> [What needs to be done]:
Write out each line of the material again, word for word.
Data supplied START
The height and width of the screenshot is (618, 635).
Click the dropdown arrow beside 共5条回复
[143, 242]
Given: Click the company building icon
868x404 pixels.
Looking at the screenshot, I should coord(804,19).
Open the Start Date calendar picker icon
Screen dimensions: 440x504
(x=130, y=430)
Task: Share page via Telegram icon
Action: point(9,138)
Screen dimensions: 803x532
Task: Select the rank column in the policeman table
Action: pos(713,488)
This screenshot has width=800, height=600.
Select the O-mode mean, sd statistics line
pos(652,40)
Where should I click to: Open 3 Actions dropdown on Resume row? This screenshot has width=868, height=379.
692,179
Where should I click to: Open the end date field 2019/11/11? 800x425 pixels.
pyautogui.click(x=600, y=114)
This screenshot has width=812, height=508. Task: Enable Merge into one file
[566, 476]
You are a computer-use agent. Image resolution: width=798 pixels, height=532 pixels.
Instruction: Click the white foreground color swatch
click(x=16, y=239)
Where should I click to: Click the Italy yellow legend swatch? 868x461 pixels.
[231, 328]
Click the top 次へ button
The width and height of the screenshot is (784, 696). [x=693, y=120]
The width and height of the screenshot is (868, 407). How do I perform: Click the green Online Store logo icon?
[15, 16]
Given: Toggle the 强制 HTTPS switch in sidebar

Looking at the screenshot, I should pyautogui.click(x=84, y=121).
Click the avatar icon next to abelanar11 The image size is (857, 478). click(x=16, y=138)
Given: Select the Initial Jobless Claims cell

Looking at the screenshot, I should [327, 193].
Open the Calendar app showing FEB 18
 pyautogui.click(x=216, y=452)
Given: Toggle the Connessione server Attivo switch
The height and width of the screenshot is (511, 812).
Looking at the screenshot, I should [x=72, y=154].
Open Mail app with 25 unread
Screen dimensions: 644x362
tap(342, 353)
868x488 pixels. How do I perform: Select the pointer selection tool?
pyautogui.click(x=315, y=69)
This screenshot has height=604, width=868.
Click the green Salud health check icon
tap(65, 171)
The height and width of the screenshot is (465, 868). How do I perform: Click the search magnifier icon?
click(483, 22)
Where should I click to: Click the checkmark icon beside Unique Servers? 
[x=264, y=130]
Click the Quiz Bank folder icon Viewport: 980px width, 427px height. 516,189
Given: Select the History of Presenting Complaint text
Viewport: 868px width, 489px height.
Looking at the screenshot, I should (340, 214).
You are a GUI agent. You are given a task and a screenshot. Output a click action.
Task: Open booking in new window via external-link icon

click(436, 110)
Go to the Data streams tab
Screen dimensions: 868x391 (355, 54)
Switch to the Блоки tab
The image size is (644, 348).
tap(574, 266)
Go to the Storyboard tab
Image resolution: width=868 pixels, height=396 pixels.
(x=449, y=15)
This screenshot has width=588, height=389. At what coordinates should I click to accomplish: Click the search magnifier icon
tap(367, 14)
Data supplied END
> [Response for this exercise]:
The height and width of the screenshot is (618, 635).
Click the dropdown arrow beside 共5条回复
[143, 242]
Given: Click the company building icon
868x404 pixels.
Looking at the screenshot, I should coord(804,19).
Open the Start Date calendar picker icon
Screen dimensions: 440x504
(x=130, y=430)
Task: Share page via Telegram icon
Action: point(9,138)
Screen dimensions: 803x532
Task: Select the rank column in the policeman table
Action: pos(713,488)
This screenshot has width=800, height=600.
Select the O-mode mean, sd statistics line
pos(652,40)
Where should I click to: Open 3 Actions dropdown on Resume row? This screenshot has width=868, height=379.
692,179
Where should I click to: Open the end date field 2019/11/11? 800x425 pixels.
pyautogui.click(x=600, y=114)
This screenshot has width=812, height=508. Task: Enable Merge into one file
[566, 476]
You are a computer-use agent. Image resolution: width=798 pixels, height=532 pixels.
Instruction: Click the white foreground color swatch
click(x=16, y=239)
Where should I click to: Click the Italy yellow legend swatch? 868x461 pixels.
[231, 328]
Click the top 次へ button
The width and height of the screenshot is (784, 696). [x=693, y=120]
The width and height of the screenshot is (868, 407). How do I perform: Click the green Online Store logo icon?
[15, 16]
Given: Toggle the 强制 HTTPS switch in sidebar

Looking at the screenshot, I should pyautogui.click(x=84, y=121).
Click the avatar icon next to abelanar11 The image size is (857, 478). click(x=16, y=138)
Given: Select the Initial Jobless Claims cell

Looking at the screenshot, I should [327, 193].
Open the Calendar app showing FEB 18
 pyautogui.click(x=216, y=452)
Given: Toggle the Connessione server Attivo switch
The height and width of the screenshot is (511, 812).
Looking at the screenshot, I should [x=72, y=154].
Open Mail app with 25 unread
Screen dimensions: 644x362
tap(342, 353)
868x488 pixels. How do I perform: Select the pointer selection tool?
pyautogui.click(x=315, y=69)
This screenshot has height=604, width=868.
Click the green Salud health check icon
tap(65, 171)
The height and width of the screenshot is (465, 868). How do I perform: Click the search magnifier icon?
click(483, 22)
Where should I click to: Click the checkmark icon beside Unique Servers? 
[x=264, y=130]
Click the Quiz Bank folder icon Viewport: 980px width, 427px height. 516,189
Given: Select the History of Presenting Complaint text
Viewport: 868px width, 489px height.
Looking at the screenshot, I should (340, 214).
You are a GUI agent. You are given a task and a screenshot. Output a click action.
Task: Open booking in new window via external-link icon

click(436, 110)
Go to the Data streams tab
Screen dimensions: 868x391 (355, 54)
Switch to the Блоки tab
The image size is (644, 348).
tap(574, 266)
Go to the Storyboard tab
Image resolution: width=868 pixels, height=396 pixels.
(x=449, y=15)
This screenshot has width=588, height=389. At what coordinates should I click to accomplish: Click the search magnifier icon
tap(367, 14)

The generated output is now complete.